Он глубоко вздыхал и поникал головой.

Настя, привыкшая верить отцу, становилась веселей; веселость дочери сообщалась и отцу; они вместе строили планы своей будущей жизни; старик располагал искать снова места управляющего; Настя с живостью предавалась мечтам о деревне и деревенской природе, среди которой выросла. Так проходило несколько часов. Но понемногу лицо Понизовкина начинало омрачаться, брови сдвигались, Настя уже не смела с прежнею свободою передавать ему свои мечты и постепенно стихала. Опять водворялось прежнее тяжелое молчание; проходил час, и уже оба они боялись нарушить его. Ночью Настя слышала те же стоны отца, те же молитвы, отчаяние, тяжкие вздохи. Он призывал тень умершего друга и благодетеля своего, произносил те же, неведомые Насте, имена и, рыдая, поручал себя и дочь свою попечению божию! Наутро он вставал бледный, с опухшими глазами, и Настя снова была свидетельницею мучительной борьбы, которой не понимала, но которая ясно отражалась в страдальческих чертах старика. Он то утешал ее надеждою, то молил вооружиться силою и твердостью, молил подкрепить и его, изнемогшего под бременем лет и несчастий. Настя рыдала; старик сам не выдерживал и также присоединял свои рыдания. Так проходили дни, полные борьбы и страдания.
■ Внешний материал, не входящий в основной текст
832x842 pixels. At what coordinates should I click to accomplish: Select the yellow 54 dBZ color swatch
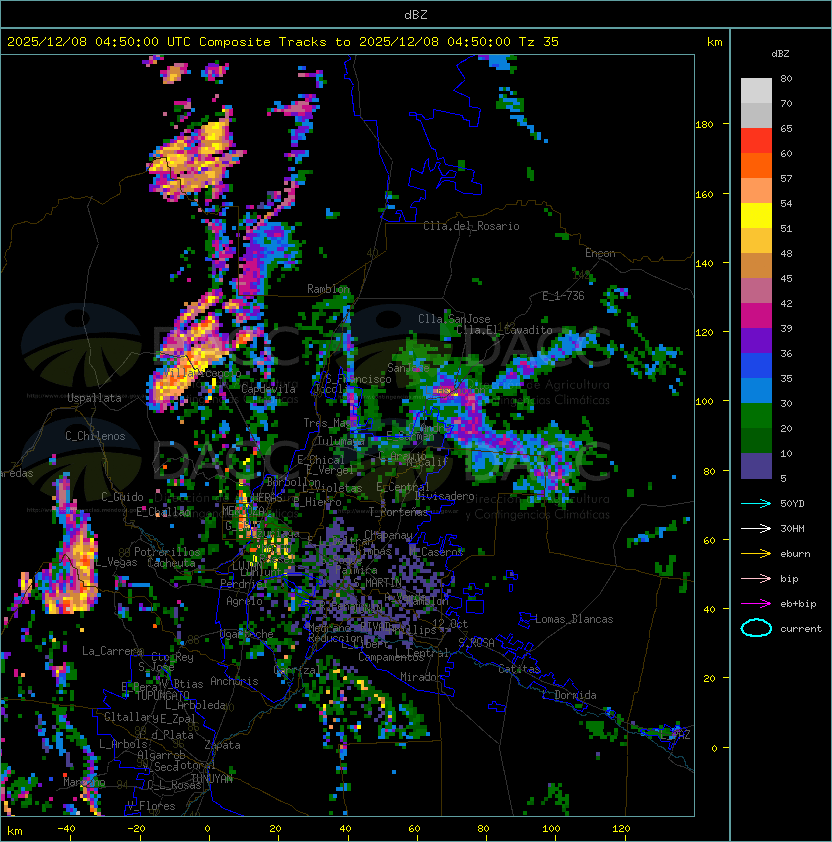(x=756, y=215)
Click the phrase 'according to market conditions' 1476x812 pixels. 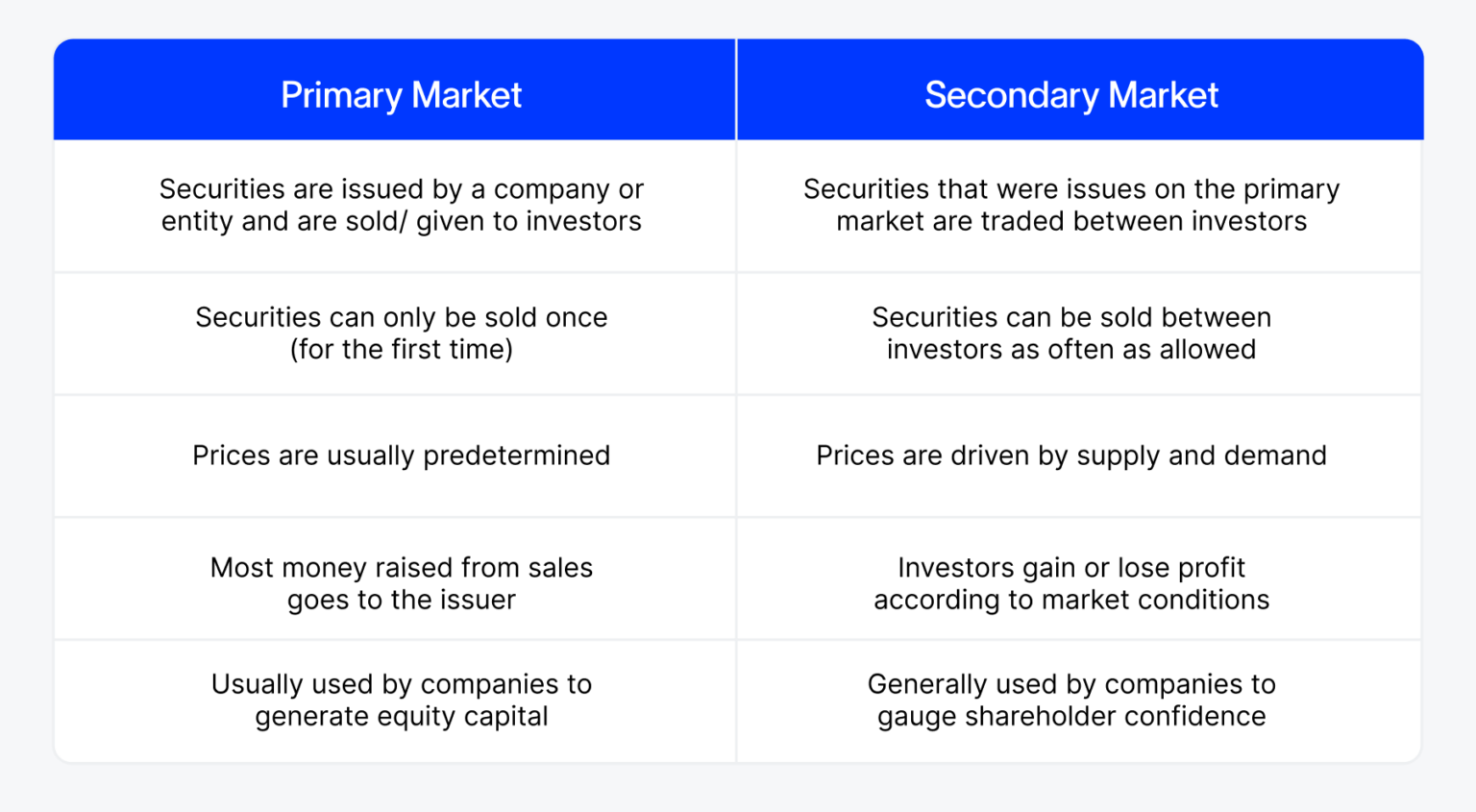pos(1070,601)
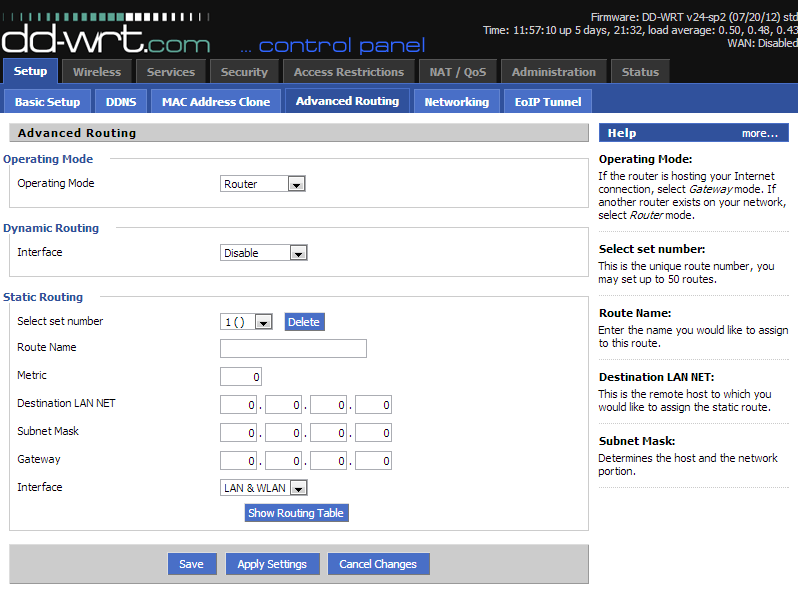The image size is (798, 593).
Task: Open the Select set number dropdown
Action: point(247,322)
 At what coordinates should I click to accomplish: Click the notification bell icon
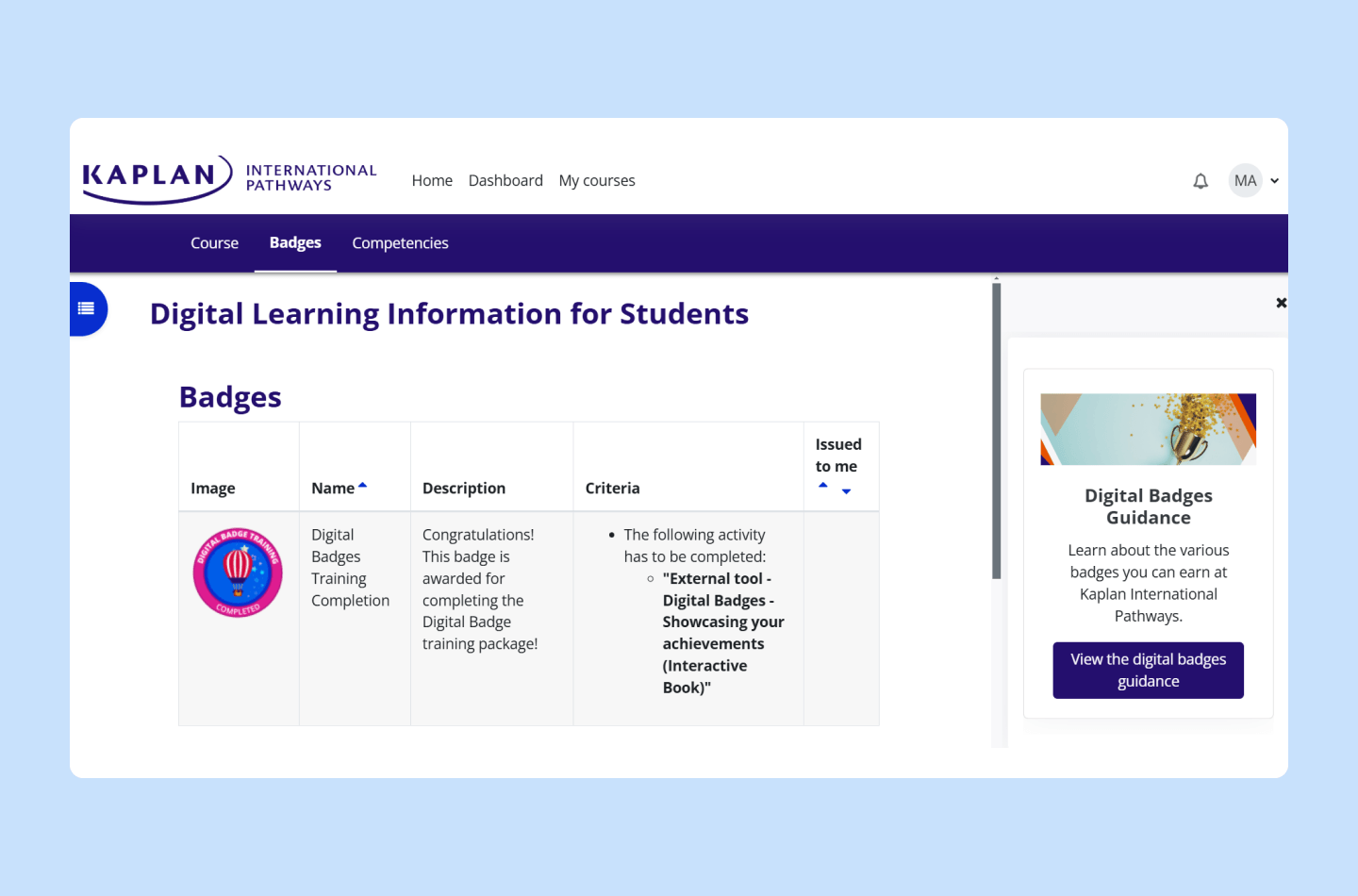point(1201,180)
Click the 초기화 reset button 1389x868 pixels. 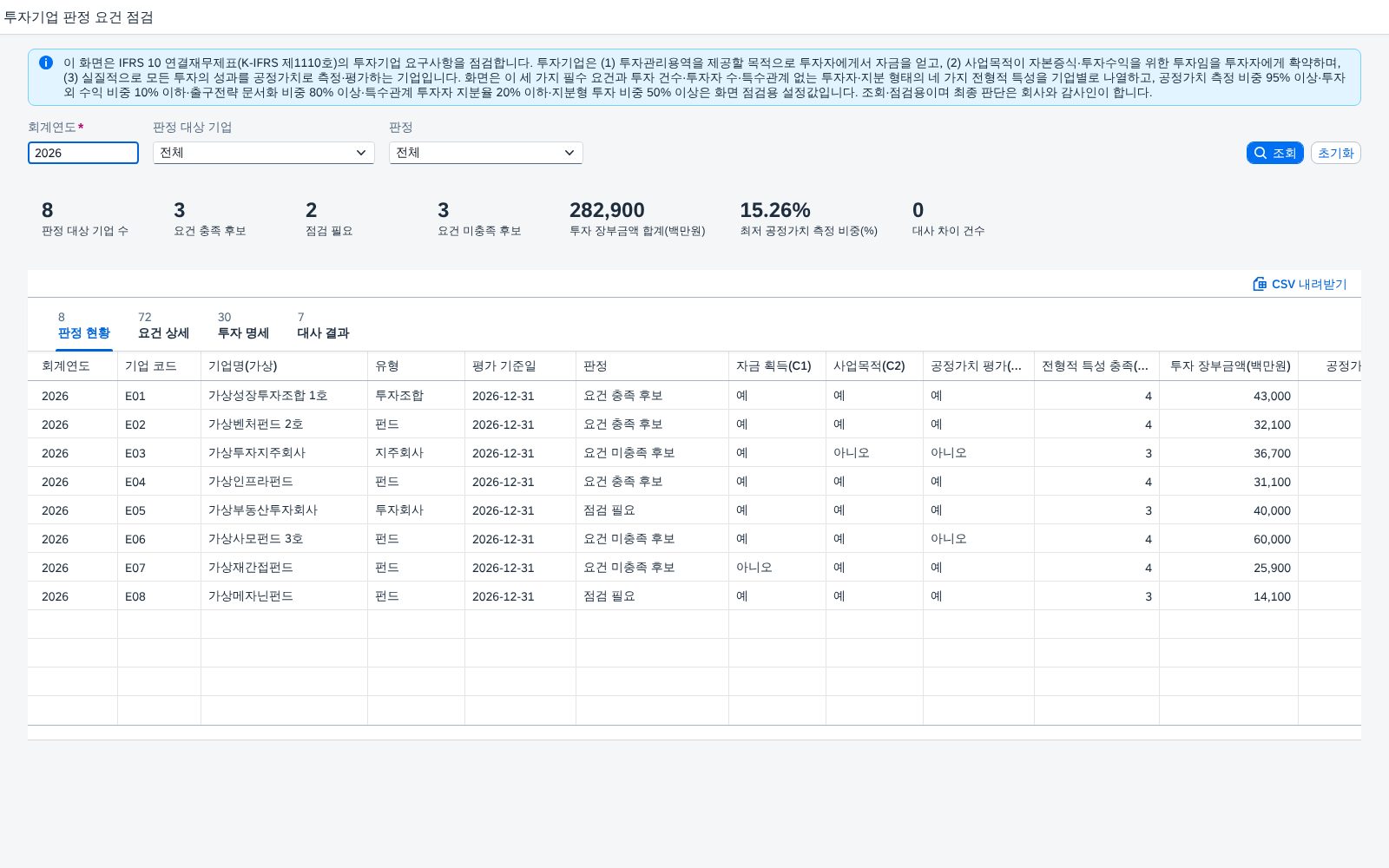click(1335, 153)
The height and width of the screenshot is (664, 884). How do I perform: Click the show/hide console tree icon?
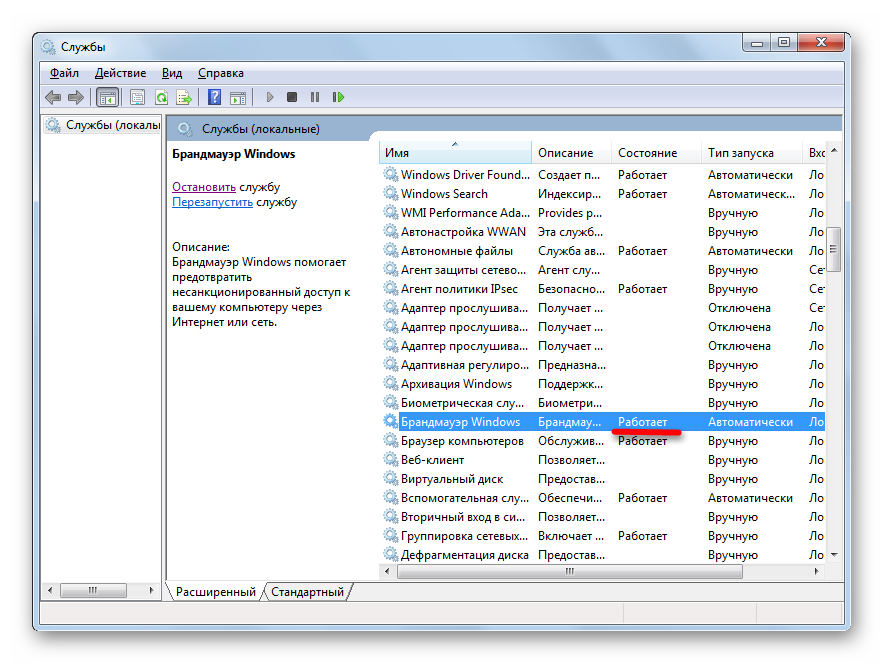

Наконец настал роковой день. Отец и дочь, не смыкавшие глаз, рано встали. Они долго и горячо молились. Иван Софроныч простился с дочерью, поцеловал ее, благословил и сказал торжественным голосом:

– – Забудь, Настя, что говорил я в порывах малодушия и отчаяния! Нам нет надежды; будем же тверды. Кто честно жил, тот должен честно и кончить век свой, какие бы испытания ни посылал ему бог! Он лучше нас знает, что делает, и не нам противиться его святой воле! В тебе одной мое утешение, моя радость, моя гордость, моя жизнь! Но есть голос в душе человека, громче самого голоса крови и отцовской любви, и благо тому, кто до последней минуты внимал святому голосу долга и чести и шел по призыву его, куда бы ни лежал путь! И я пойду по пути моему, хотя бы и голод, и жажда, и тысячи смертей угрожали мне,– пойду, благословляя имя пославшего мне тяжкий крест испытания! Но я слаб, я болен и стар: помоги же мне, дочь моя, не плачь, будь тверда и помни, что каждая слеза, которую ты подавишь в груди своей, поможет отцу твоему легче вынести жертву, к которой призывают его долг и клятва!